What Is A Clinical Laboratory Science Professional?
Clinical laboratory scientists, often called medical scientists, are vital healthcare detectives, uncovering and providing laboratory information from laboratory analyses that assist physicians in patient diagnosis and treatment, as well as in disease monitoring or prevention (maintenance of health). We use sophisticated biomedical instrumentation and technology, computers, and methods requiring manual dexterity to perform laboratory testing on blood and body fluids. Laboratory testing encompasses such disciplines as clinical chemistry, hematology, immunology, immunohematology, microbiology, and molecular biology. Clinical laboratory science professionals generate accurate laboratory data that are needed to aid in detecting cancer, heart attacks, diabetes, infectious mononucleosis, and identification of bacteria or viruses that cause infections, as well as in detecting drugs of abuse. In addition, we monitor testing quality and consult with other members of the healthcare team.
The clinical laboratory science profession has more than one career track based on level of education: clinical laboratory technician (2 years) and clinical laboratory scientist (4 to 5 years). Clinical laboratory scientists are competent in the collection, processing and analysis of biological specimens, the performance of lab procedures, the maintenance of instruments, and relating lab findings to common diseases/conditions. Clinical laboratory scientists have a more extensive theoretical knowledge base. Therefore they not only perform laboratory procedures including very sophisticated analyses, but also evaluate/interpret the results, integrate data, problem solve, consult, conduct research and develop new test methods.

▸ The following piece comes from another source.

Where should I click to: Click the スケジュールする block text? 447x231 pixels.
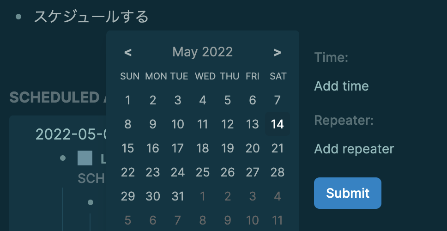pos(91,17)

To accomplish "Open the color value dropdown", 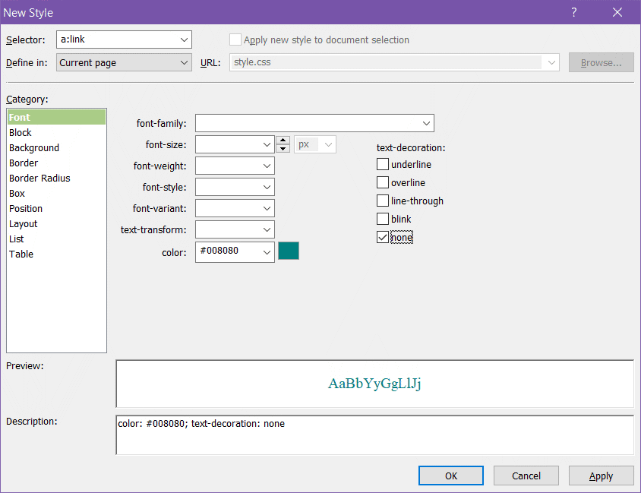I will coord(267,251).
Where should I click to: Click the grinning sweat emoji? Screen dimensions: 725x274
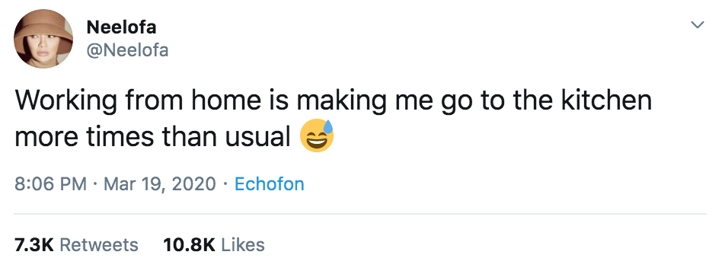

In order to participate in a clinical laboratory science educational program, students must be able to comply with program-designated essential functions, or request reasonable accommodations to execute these essential functions. Requirements include a sound intellect; good motor skills: eye-hand coordination and dexterity; effective communication skills; visual acuity to perform macroscopic and microscopic analyses, or read procedures, graphs, etc.; professional skills such as the ability to work independently, manage time efficiently, to comprehend, analyze and synthesize various materials, as well as to hold sound psychological health and stability.
A solid foundation in high school biology, chemistry, and math usually provides the groundwork for clinical laboratory science education.
Clinical laboratory scientists complete a baccalaureate degree program that includes courses in chemistry, biological sciences, microbiology, mathematics, statistics, and specialized courses devoted to knowledge and skills used in the clinical laboratory. Many programs also offer or require courses in management, education, and computer applications. An integrated university based program provides professional coursework prior to a shorter clinical experience, e.g. 5 to 6 months. Such a program usually is found in a major university or academic medical center.
Accreditation of clinical laboratory science or technician programs by the National Accrediting Agency for Clinical Laboratory Sciences ensures that the programs maintain high educational standards (visit www.naacls.org for a list of accredited programs and contact information). Upon completion of a clinical laboratory science, graduates are eligible for national certification as a clinical laboratory scientist, CLS, by exams offered by the National Credentialing Agency for Laboratory Personnel (NCA).
The Bureau of Labor Statistics (BLS) of the US Department of Labor reported that the demand for medical technologists (also known as medical laboratory scientists) would exceed the supply of new graduates. Employment of clinical laboratory workers is expected to grow 14 percent between 2006 and 2016, faster than the average for all occupations. The volume of laboratory tests continues to increase with both population growth and the development of new types of tests. Job opportunities are expected to be excellent because the number of job openings is expected to continue to exceed the number of job seekers.
Clinical laboratory scientists held about 319,000 jobs in 2008. About half worked in hospitals. Most of the remaining jobs were found in medical laboratories or offices and clinics of physicians. A small number were blood banks, research and training laboratories, forensic or pharmaceutical laboratories, and in federal government - at US Department of Veterans Affairs hospitals and US Public Health Service facilities.